5. Para que la cultura española sea universalmente estimada es condición necesaria que en sí misma sea estimable. Nada más evidente. Pero si esto es condición necesaria, no creo que sea condición suficiente, porque además de ser estimable debe ser conocida. Cuando el producto cultural no requiere el empleo de la palabra, tal es el caso de la pintura, la música y la danza, su difusión puede ser y es con frecuencia amplia e inmediata. Lo mismo puede decirse de la creación científica, por su condición de saber repetible y comprobable. Antes que en Madrid fue conocida y valorada en Berlín, valga este ejemplo, la obra histológica de Cajal.

¿Puede afirmarse otro tanto de la producción literaria y de la creación estrictamente intelectual? En modo alguno, y nada más fácil que aducir ejemplos demostrativos. Es cierto que los romanistas de ultrapuertos saben bien qué hizo en lo suyo Menéndez Pidal, y los arabistas qué produjo Asín Palacios, y algunos filósofos, menos, por cierto, de lo que fuera justo, qué pensaron Unamuno, Ortega y Zubiri; pero ¿puede compararse lo que de ellos conocen los europeos y americanos cultos con lo que los respectivos mass media les dicen acerca de sus homólogos en las culturas inglesa, francesa o alemana?

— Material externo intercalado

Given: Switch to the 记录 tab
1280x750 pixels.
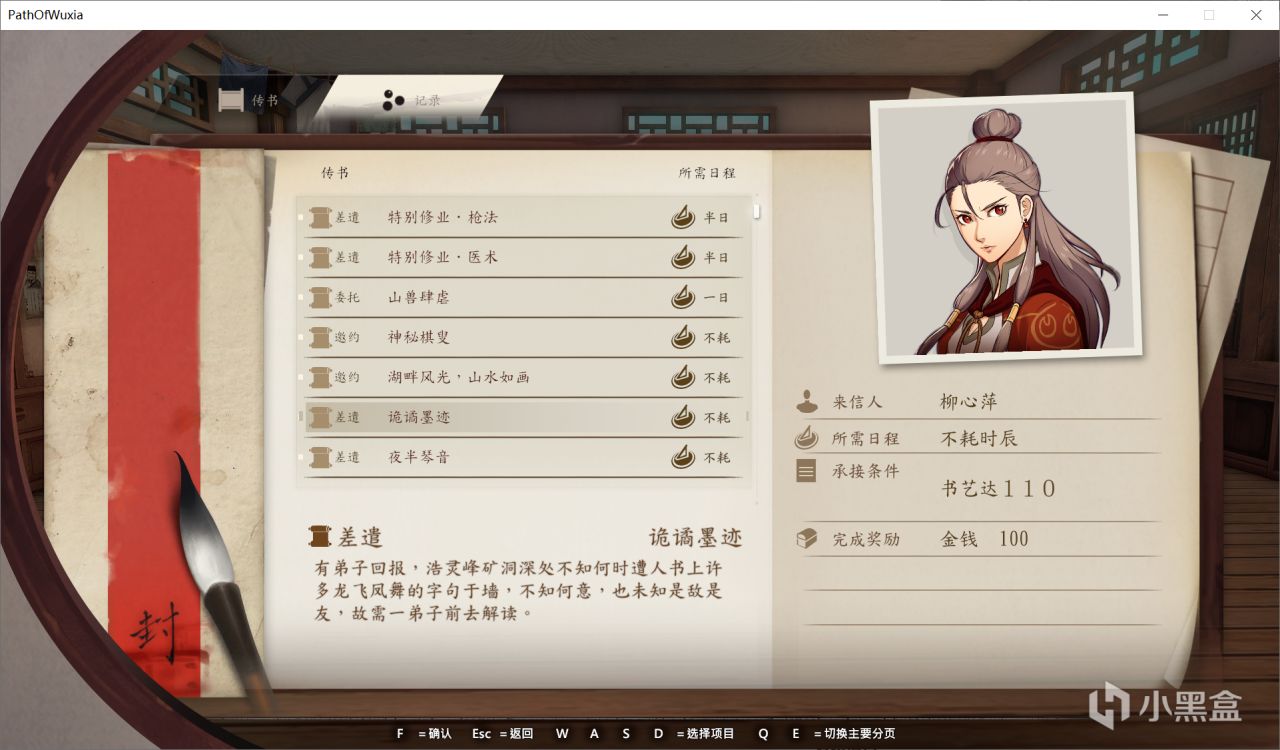Looking at the screenshot, I should [x=411, y=100].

España necesita promover la vigencia universal de lo que en su cultura sea realmente digno de ella, y esto no parece posible sin una considerable ampliación de las actividades que actualmente realizan sus representaciones diplomáticas. Entendida la cultura española como hoy debe serio, las embajadas de España tendrían que ser, entre tantas otras cosas, centros de irradiación de una cultura conjuntamente realizada en la lengua común y en las distintas lenguas autonómicas. ¿Cómo? Por supuesto, mediante una bien regulada cooperación entre el Gobierno central (Asuntos Exteriores, Educación y Ciencia, Cultura) y las consejerías de Cultura de las distintas comunidades autonómicas. Tal propuesta, ¿qué es: es el sueño utópico de un español no resignado al posible Hispania fuit de que antes hablé, o es un proyecto sugestivo y realizable? Grave cosa sería que al fin se impusiese como inevitable el primer término de tal dilema. Grave cosa, que sólo a través de sus respectivas lenguas y desde sus respectivas sedes planeen y ejecuten catalanes, vascos y gallegos su integración en la cultura europea, y que sólo a la cultura creada en la lengua común se atuviese en el futuro esa actividad difusora de nuestro prestigio que compete a nuestras representaciones diplomáticas.

Una y diversa es España. Realmente diversa en sus tierras, en sus lenguas, en sus modos de sentir y hacer la vida. Deseablemente una por el uso de la lengua de todos, por la vigencia de una posible cultura común, por la también posible realización de una política exterior en que la unidad y la diversidad de España tengan efectiva y eficaz realidad. Los españoles del siglo XXI, ¿llegarán a ver una patria así configurada? Ante la contienda electoral en que estamos metidos, parece deseable que nuestros políticos, en medio de sus promesas, sus críticas, sus peticiones y sus europeísmos de ocasión, encuentren algún huequecito para hacerse esa interrogación. Porque, si no es así...

Pedro Laín Entralgo es miembro de la Real Academia Española y del Colegio Libre de Eméritos.